SOURCE EXTRACT:
════════════════════

The arboretum’s content strategy is twofold: use digital to attract visitors, and offline content to support the organization’s mission of protecting and appreciating the natural world.

Visual Storytelling the Digital Way

The Morton Arboretum creates awareness and engagement by sharing content across the digital world where its patrons share their own content, on social spaces ranging from Facebook to Instagram, thus demonstrating that if you want to attract an audience, you need to be present where they live and search for things to do.

And the arboretum speaks the language of its audience: imagery. For instance, in October and November, the arboretum’s Instagram account offered an explosion of fall colors enticing the Instagram community to experience the bright red leaves of a sour gum or a golden yellow cork tree. The arboretum’s growing Pinterest community takes advantage of Pinterest’s organizational tools, with images organized under boards ranging from Gardening Ideas to Winter Trees. On YouTube, the arboretum offers more immersive tours that give potential visitors a taste of what they’ll find if they stop by. For instance, the arboretum recently posted a video tour of Illuminations, during which the grounds come alive with a festive light show at night. But YouTube is also a learning destination, offering how-to videos on topics such as tree pruning and watering plants and trees.

On Facebook, the arboretum also includes user-generated images, thus drawing from a broader palette of images and creating more engagement from its Facebook followers. Facebook and Twitter also act as sources of updates on the events that the arboretum offers around the year. In fact, its Facebook page is a textbook example of a how an organization can use a local page to generate awareness where people conduct searches for things to do nearby. The arboretum makes it easy for visitors to learn about events such as its Boo Breakfast for children, and the arboretum cross-promotes content on other social spaces, including TripAdvisor reviews. By being transparent and informative, the arboretum makes Facebook an important digital touch point that complements its website, which serves as its hub for learning more about things to do there. Patrons can also sign up for an email newsletter that curates content as frequently as needed.

════════════════════

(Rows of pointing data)
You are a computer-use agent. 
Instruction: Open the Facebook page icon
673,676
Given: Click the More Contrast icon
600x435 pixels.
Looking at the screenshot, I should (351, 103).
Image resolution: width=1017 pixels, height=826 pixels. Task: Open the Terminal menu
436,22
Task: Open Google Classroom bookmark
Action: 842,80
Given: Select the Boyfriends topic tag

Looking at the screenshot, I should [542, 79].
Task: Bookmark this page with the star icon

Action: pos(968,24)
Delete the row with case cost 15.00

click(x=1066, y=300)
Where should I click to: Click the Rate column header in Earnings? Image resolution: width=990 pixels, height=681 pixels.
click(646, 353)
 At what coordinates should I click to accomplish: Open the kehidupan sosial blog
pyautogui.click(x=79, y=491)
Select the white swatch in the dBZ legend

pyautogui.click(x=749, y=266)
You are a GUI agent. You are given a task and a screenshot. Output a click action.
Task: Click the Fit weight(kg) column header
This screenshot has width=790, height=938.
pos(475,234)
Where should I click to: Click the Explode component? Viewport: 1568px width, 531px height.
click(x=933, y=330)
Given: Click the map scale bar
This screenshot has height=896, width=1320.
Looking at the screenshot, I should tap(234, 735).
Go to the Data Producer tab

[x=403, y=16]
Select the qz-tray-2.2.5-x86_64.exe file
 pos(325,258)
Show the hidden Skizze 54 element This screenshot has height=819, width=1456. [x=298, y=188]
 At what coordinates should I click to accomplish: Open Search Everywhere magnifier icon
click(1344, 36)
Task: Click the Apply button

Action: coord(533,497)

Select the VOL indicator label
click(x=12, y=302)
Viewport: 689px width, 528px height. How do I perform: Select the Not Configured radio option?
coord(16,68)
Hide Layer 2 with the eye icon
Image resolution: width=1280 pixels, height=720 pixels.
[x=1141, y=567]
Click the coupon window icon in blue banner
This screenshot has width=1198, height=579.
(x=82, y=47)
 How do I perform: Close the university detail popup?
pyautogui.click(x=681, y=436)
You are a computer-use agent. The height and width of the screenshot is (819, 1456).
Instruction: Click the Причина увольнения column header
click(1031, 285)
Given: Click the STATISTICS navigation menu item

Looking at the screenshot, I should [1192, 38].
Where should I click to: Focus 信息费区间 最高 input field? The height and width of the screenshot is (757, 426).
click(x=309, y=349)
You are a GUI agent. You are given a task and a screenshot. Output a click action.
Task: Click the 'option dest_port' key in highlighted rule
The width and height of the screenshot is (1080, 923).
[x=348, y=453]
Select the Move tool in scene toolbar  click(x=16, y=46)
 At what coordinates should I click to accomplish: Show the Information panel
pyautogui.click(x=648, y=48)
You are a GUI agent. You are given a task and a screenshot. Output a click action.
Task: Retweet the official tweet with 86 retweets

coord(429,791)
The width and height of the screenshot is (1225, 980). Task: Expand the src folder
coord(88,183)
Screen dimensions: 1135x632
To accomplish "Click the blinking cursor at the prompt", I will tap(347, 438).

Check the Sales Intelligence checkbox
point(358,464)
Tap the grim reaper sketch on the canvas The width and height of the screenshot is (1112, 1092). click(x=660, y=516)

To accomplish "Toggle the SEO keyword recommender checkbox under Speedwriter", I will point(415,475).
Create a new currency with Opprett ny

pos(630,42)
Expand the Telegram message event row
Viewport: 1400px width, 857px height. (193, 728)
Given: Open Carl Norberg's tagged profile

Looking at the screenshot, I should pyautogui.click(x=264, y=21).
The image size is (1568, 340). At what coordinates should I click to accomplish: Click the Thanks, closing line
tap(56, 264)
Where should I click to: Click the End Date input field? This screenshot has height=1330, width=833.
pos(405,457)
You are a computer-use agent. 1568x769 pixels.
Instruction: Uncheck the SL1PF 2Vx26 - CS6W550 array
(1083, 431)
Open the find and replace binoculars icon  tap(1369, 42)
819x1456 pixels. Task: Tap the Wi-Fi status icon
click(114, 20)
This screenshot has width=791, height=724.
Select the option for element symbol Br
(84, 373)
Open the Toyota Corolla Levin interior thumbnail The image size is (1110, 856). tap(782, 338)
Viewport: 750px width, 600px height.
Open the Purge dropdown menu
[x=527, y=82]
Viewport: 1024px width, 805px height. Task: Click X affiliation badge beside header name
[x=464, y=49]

════════════════════

WRITTEN INSTRUCTION A: Name every online platform or service mentioned in the passage on the arboretum's content strategy.
WRITTEN INSTRUCTION B: Write the next part of the passage on the arboretum's content strategy, starting after its final sentence.

RESPONSE A: Facebook, Instagram, Pinterest, YouTube, Twitter, TripAdvisor

RESPONSE B:
A Learning Experience

The arboretum’s not-so-secret weapon for engaging its audience is educational content. Its website modestly claims that we engage students, families, teachers, and life-long learners to dig a little deeper into the science of trees,” which is putting things mildly. The arboretum is practically a year-round school, offering lectures, classes on topics such as nature art and photography, and opportunities to get involved in conservation. The arboretum does a masterful job segmenting educational content for different audiences. Here are just a few examples:

  • School groups: for grades PreK-5, the arboretum hosts classroom visits in which educational leaders provide courses such as plant investigation and the basics of trees. Its half- and full-day field trips offer deeper dives into nature for ages ranging from kindergarten to high school. Kindergarteners might learn about using the five senses to explore nature, whereas high schoolers can get involved into the maintenance of the park by acting as restoration stewards during their field trips.
  • Adult programs: the arboretum empowers adult visitors to enrich their understanding of nature and discover their inner artists. During chilly winter Saturday mornings, visitors can take winter bird walks, in which small groups discover the habits of the birds who winter at the arboretum. The Nature Artists’ Guild encourages patrons to express their artistic sides through paintings, drawings, and other creative endeavors — really a form of user generated content.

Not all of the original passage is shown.